Anything involving the word "energy" when applied to general medical concerns is worth a suspicious look. It's not an invariable sign of hand-waving, but it's common enough. This sort of language runs from the vague "gives you more energy" promises at one end to the mystical-life-forces stuff at the other. And related to that last part, appeals to Ancient Wisdom That We Have Forsaken are almost instant grounds for disqualification. Displacing the burden of proof in time (centuries ago!) or in space (the Mystic East) does not inspire confidence.

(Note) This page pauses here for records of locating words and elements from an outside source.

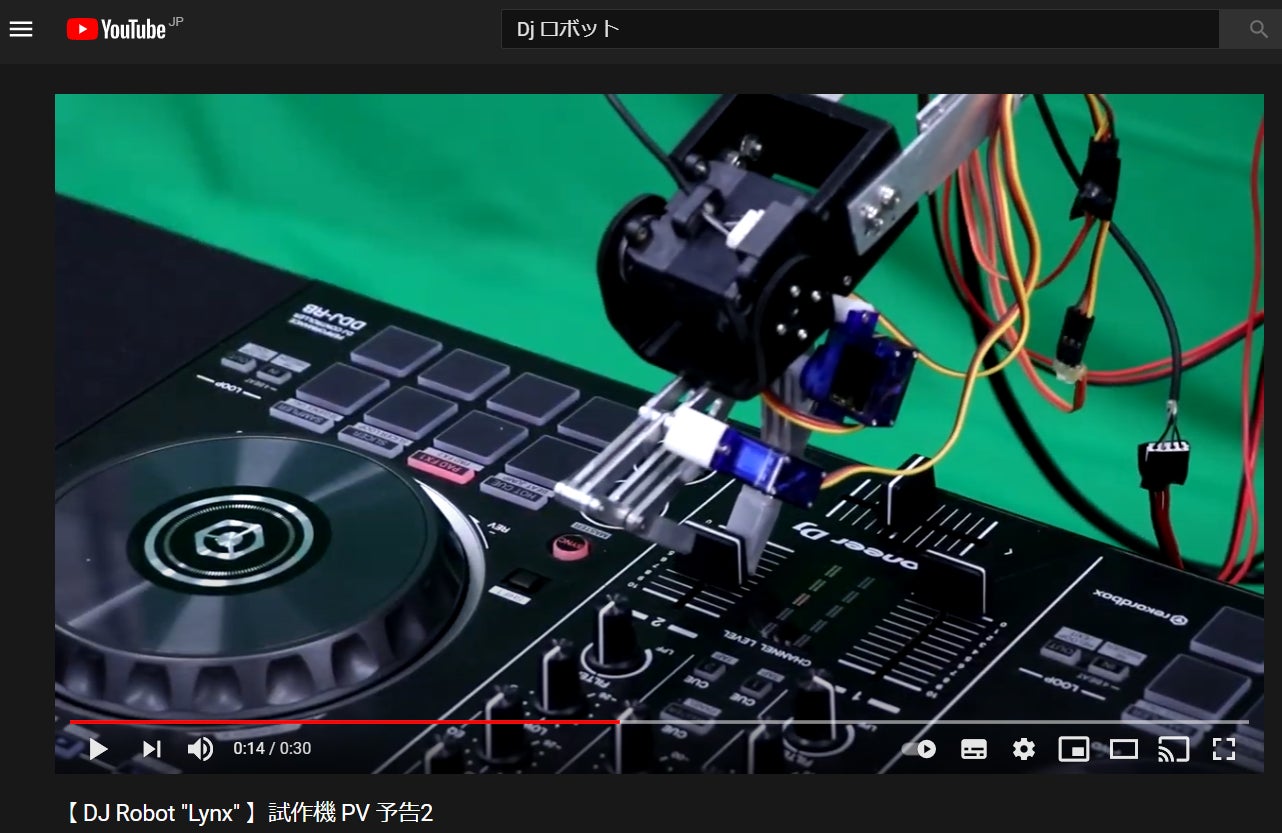Switch to miniplayer mode
This screenshot has height=833, width=1282.
point(1073,749)
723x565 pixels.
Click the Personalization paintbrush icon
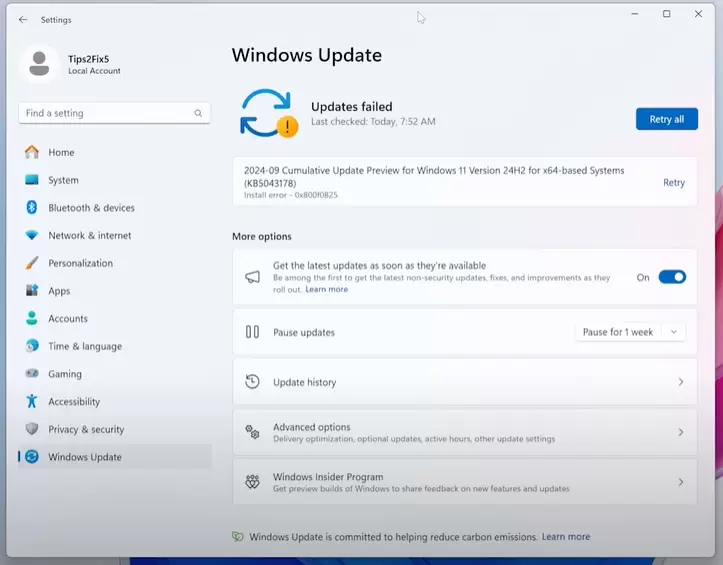(x=32, y=263)
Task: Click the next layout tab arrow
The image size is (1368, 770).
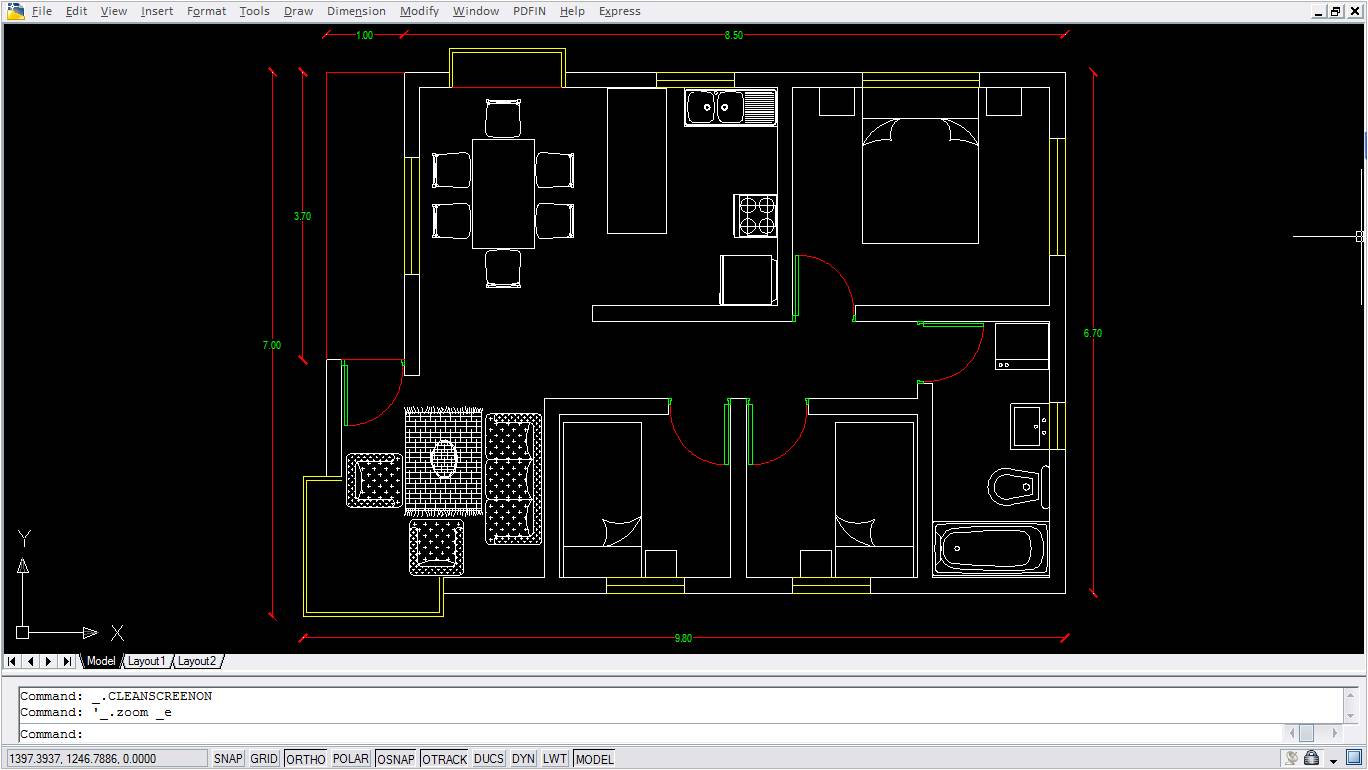Action: pos(48,661)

Naturally, as in any field, intimations of conspiracy are instant red flags. My friends, the Powers That Be don't want you to learn these wonderful things (but for $39.95, as it happens, you can hear about them until you're dizzy). Appeals to things that most people know of but don't understand well are worth scrutiny (most anything involving magnets, e.g.), as are attempts to make everything seem incredibly simple (Vinegar! The wonder-working key to health!)

In fact, what seems to be missing from most crank medical come-ons is, oddly enough, humility. There are no package inserts detailing side effects or symptoms to watch out for. There are no thoughts that any new data might sweep the latest discovery aside, and rarely any nods to others who have come before. No, this latest therapy is presented like a religious revelation - here it is, what you've been waiting for, and you'll never need anything else. Those of us who are trying to be on the other side should remember this, and try as much as we can not to sound like the people we can't stand. . .

Comments (39) + TrackBacks (0) | Category: Snake Oil


1. Hap on March 22, 2011 2:39 PM writes...

If you just look certain enough and convinced enough when you say (write, etc.) something, apparently lots of people will believe you, even if you have no idea what you're talking about. Complexity and uncertainty freak (lots of) people out. Thus, humility in the form of admissions that the world is complicated, results are subject to change with new data, and we don't know everything (or even close) would break the spell and halt the reflex to reach for one's wallet or purse that is the main tool of dishonest people.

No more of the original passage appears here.